Текст:
>>>>
А скольким не суждено было вернуться!
Горожанин, оказавшийся 12 сентября[1] 1905 года на перроне одесского вокзала, мог увидеть царившее здесь необычное оживление. Вдоль платформы была выстроена сводная рота саперного батальона, сверкала медь духового оркестра, легкий ветерок колыхал развернутые полотнища знамен. Штатские и военные стояли группами. Ждали поезда из Полтавы, с которым ехала вдова генерала Романа Исидоровича Кондратенко, человека, ставшего в последней войне гордостью русской армии.
Вот из-за поворота вынырнуло черное тело паровоза. Раздался гудок, паровоз сбавил ход, тяжело задышал, выпуская клубы пара, и медленно потянул цепочку вагонов вдоль перрона. Оркестр грянул встречный марш. Поезд остановился. Обгоняя торжественно-неторопливую делегацию военных и штатских, к одному из вагонов подбежал молодой офицер. Дверь вагона открылась, в проеме показалась невысокая женщина в черном. Офицер подал ей руку и, когда та легко сошла на перрон, отошел в сторону, отдавая честь. К даме, на ходу снимая фуражку, поспешил генерал-майор М. И. Глаголев.
После небольшой приветственной речи делегация с вдовой генерала Кондратенко вошла в вагон, где Надежде Дмитриевне были переданы пакет с бумагами мужа, найденными в Порт-Артуре, в квартире генерала. Документы обнаружил занявший квартиру японский офицер и передал их русскому командованию — в японской армии имя Кондратенко пользовалось большим уважением и популярностью.
Так началась в огромной, охваченной предреволюционными событиями стране неделя памяти героя обороны Порт-Артура генерала Кондратенко, прах которого возвращался на родину.
Прибытие парохода «Мюнхен» ожидали пятнадцатого или утром шестнадцатого числа, но пришло известие, что в Суэцком канале потерпел крушение пароход «Читам», движение на время прервалось, и «Мюнхен» пришел в Одессу глубокой ночью.
<<<<
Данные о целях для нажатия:
>>>>
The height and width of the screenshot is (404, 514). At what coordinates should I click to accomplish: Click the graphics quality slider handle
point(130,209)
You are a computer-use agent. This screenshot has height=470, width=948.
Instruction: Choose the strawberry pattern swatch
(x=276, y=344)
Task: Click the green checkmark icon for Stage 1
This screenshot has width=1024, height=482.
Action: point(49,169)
<<<<
>>>>
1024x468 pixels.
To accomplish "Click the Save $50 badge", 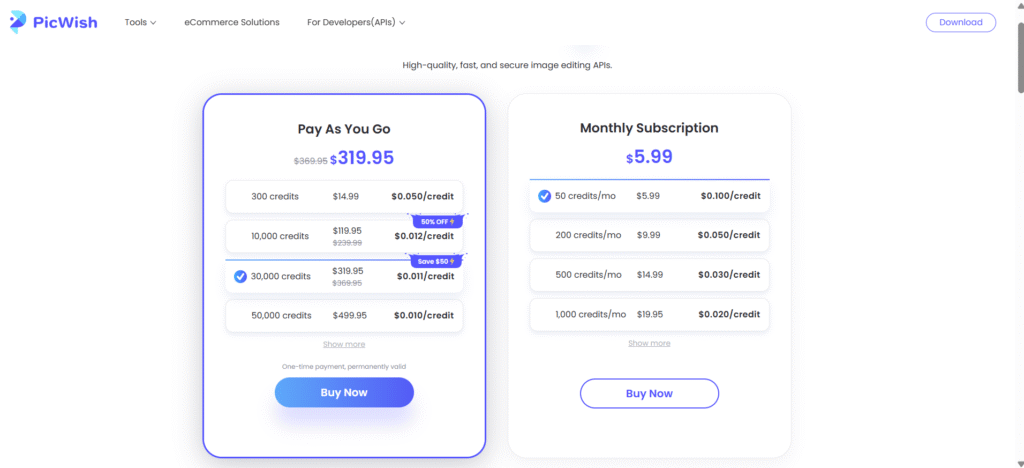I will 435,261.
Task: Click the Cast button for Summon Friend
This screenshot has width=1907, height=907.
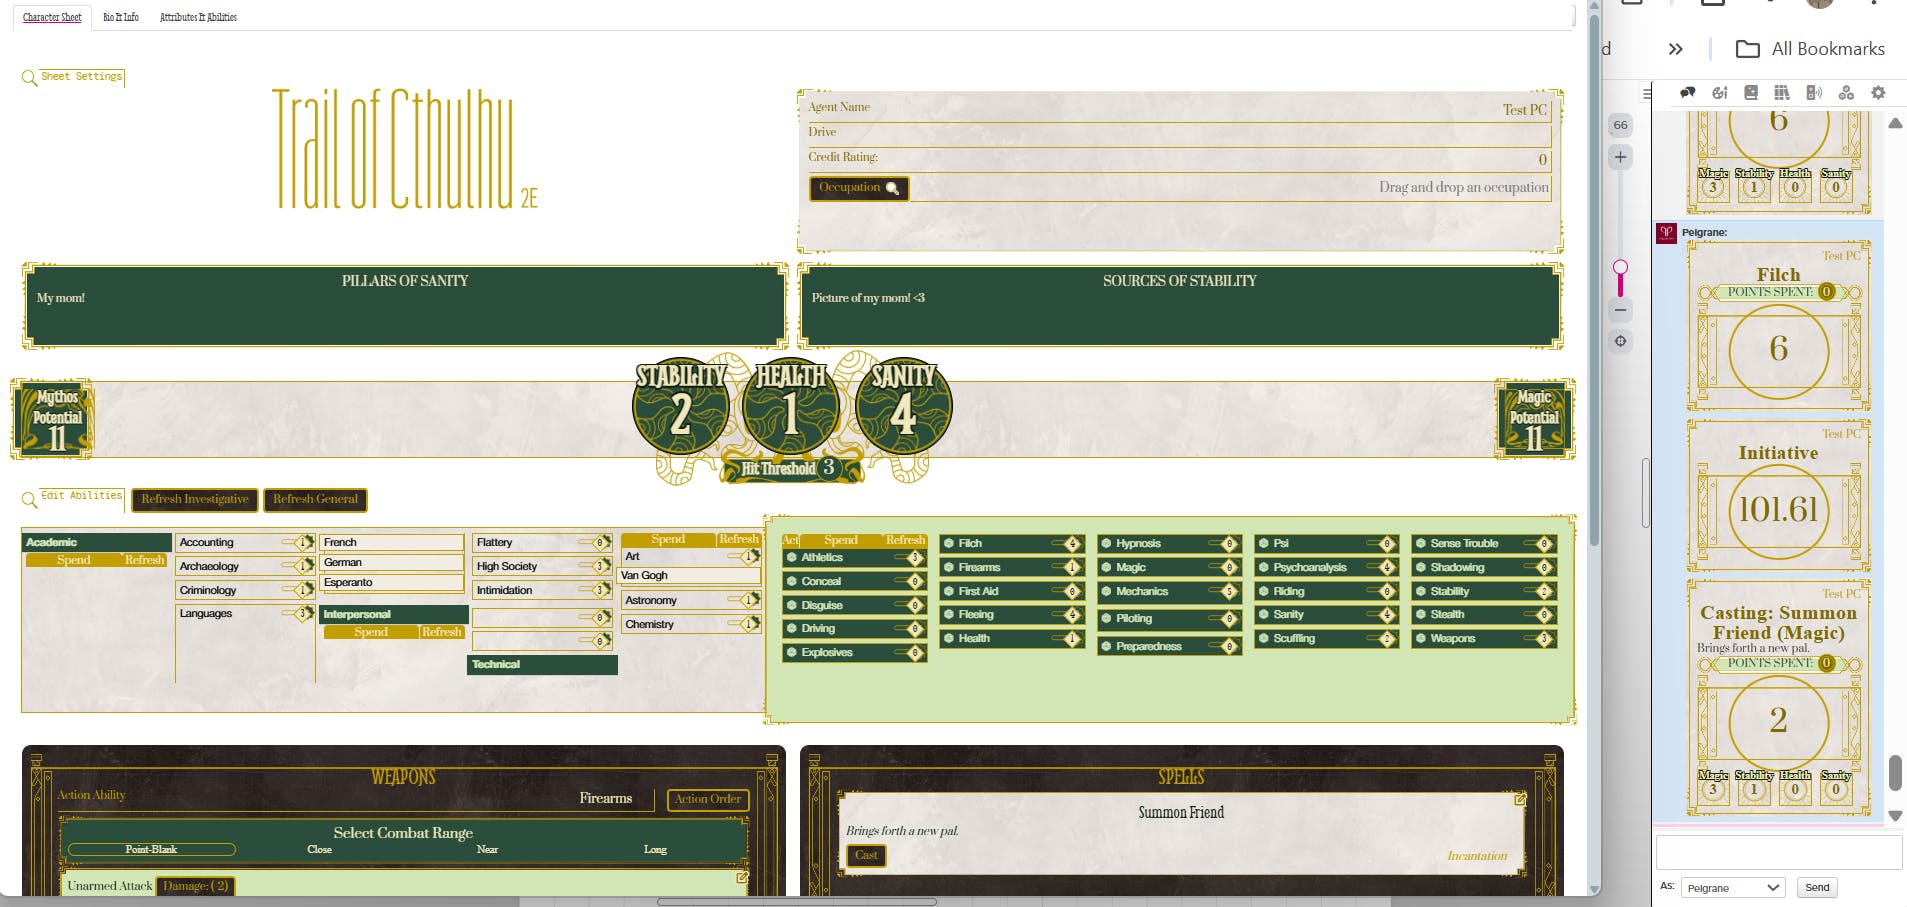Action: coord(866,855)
<<<<
>>>>
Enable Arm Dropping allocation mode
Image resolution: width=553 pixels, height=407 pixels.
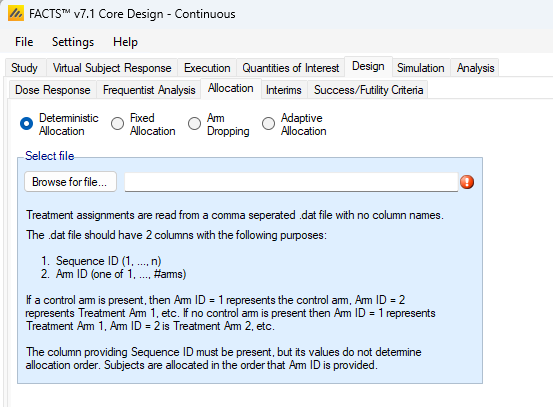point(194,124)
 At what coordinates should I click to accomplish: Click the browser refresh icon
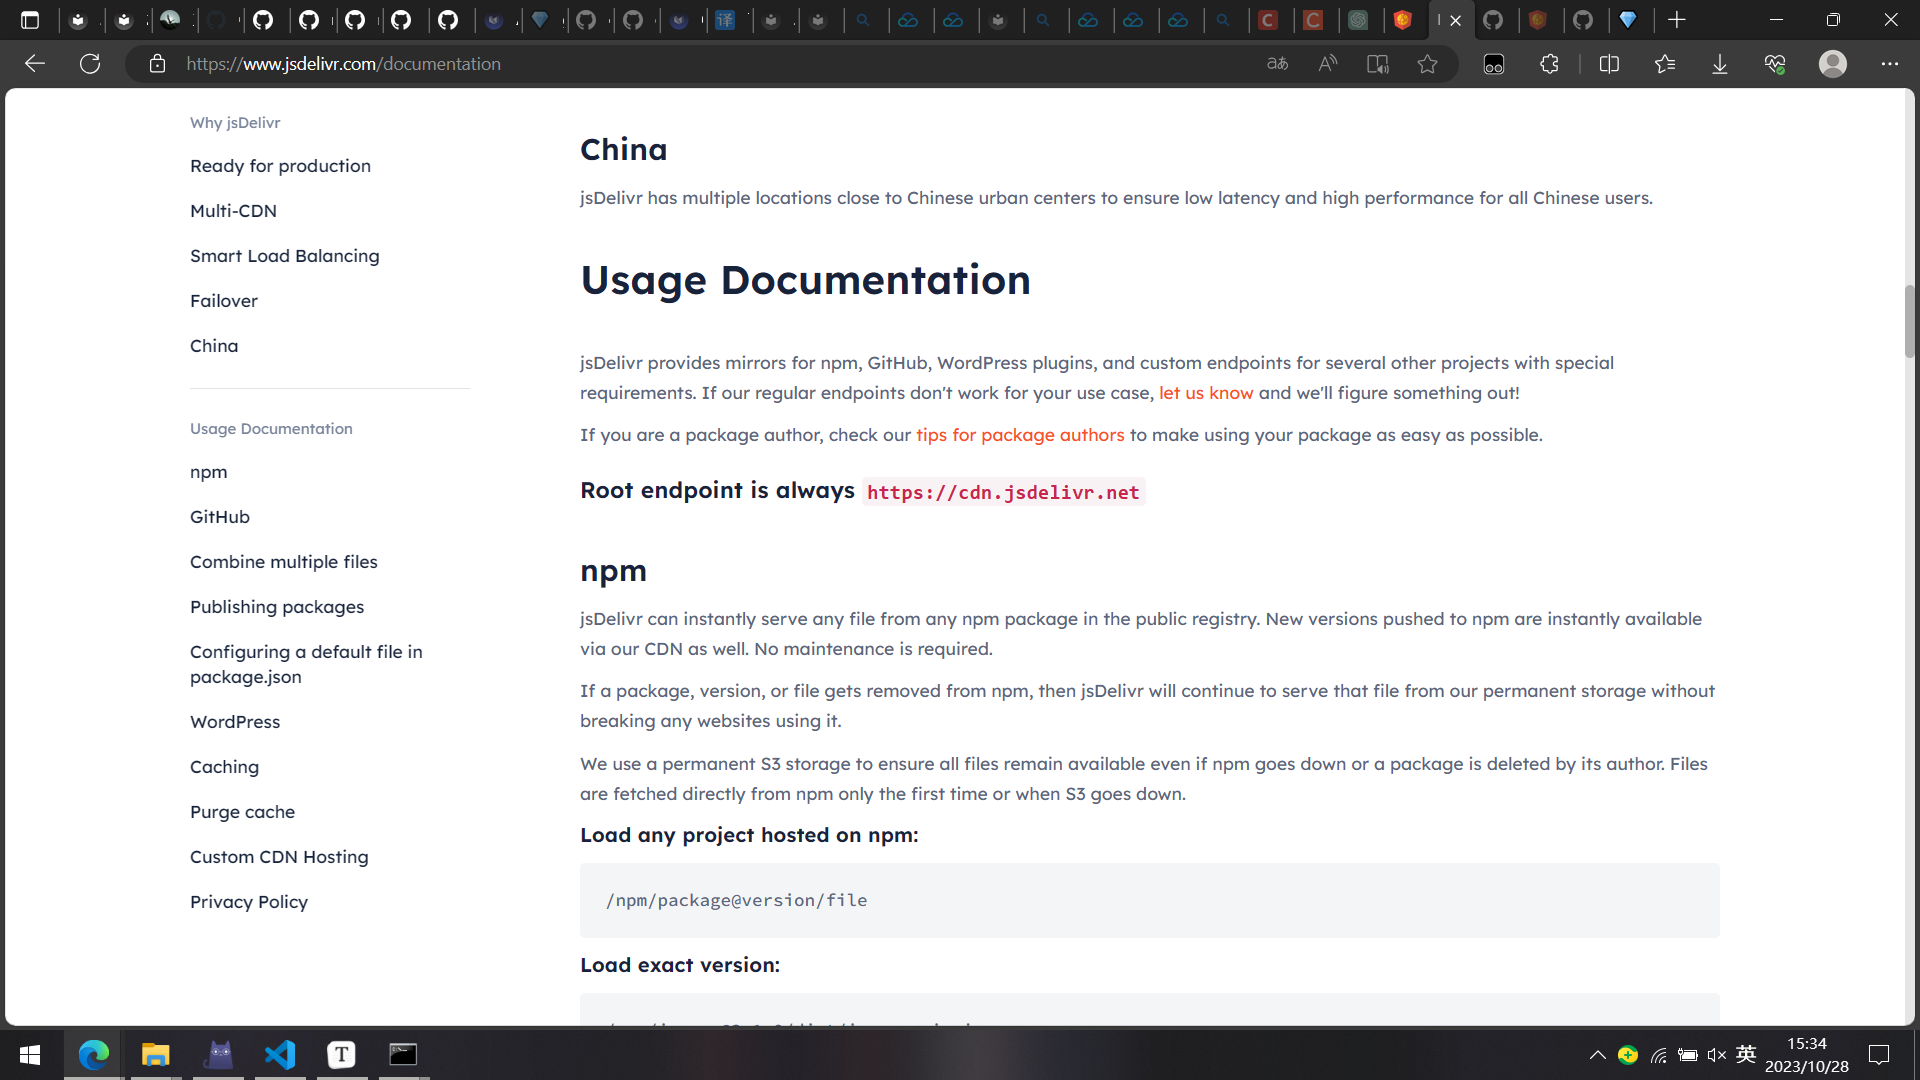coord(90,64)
<<<<
Задания:
1. Ответьте на вопросы по тексту о генерале Кондратенко.
(а) Из какого города ждали поезда с вдовой генерала?
(б) Кто обнаружил бумаги генерала в его квартире в Порт-Артуре?
(в) Как назывался пароход, потерпевший крушение в Суэцком канале?
2. Перепишите дословно фрагмент текста о генерале Кондратенко, начиная со слов «Горожанин, оказавшийся 12» и заканчивая словами «гордостью русской армии.».

Ответы к упражнению:
1.
(а) Из Полтавы.
(б) Японский офицер, занявший квартиру генерала.
(в) «Читам».

2.
Горожанин, оказавшийся 12 сентября[1] 1905 года на перроне одесского вокзала, мог увидеть царившее здесь необычное оживление. Вдоль платформы была выстроена сводная рота саперного батальона, сверкала медь духового оркестра, легкий ветерок колыхал развернутые полотнища знамен. Штатские и военные стояли группами. Ждали поезда из Полтавы, с которым ехала вдова генерала Романа Исидоровича Кондратенко, человека, ставшего в последней войне гордостью русской армии.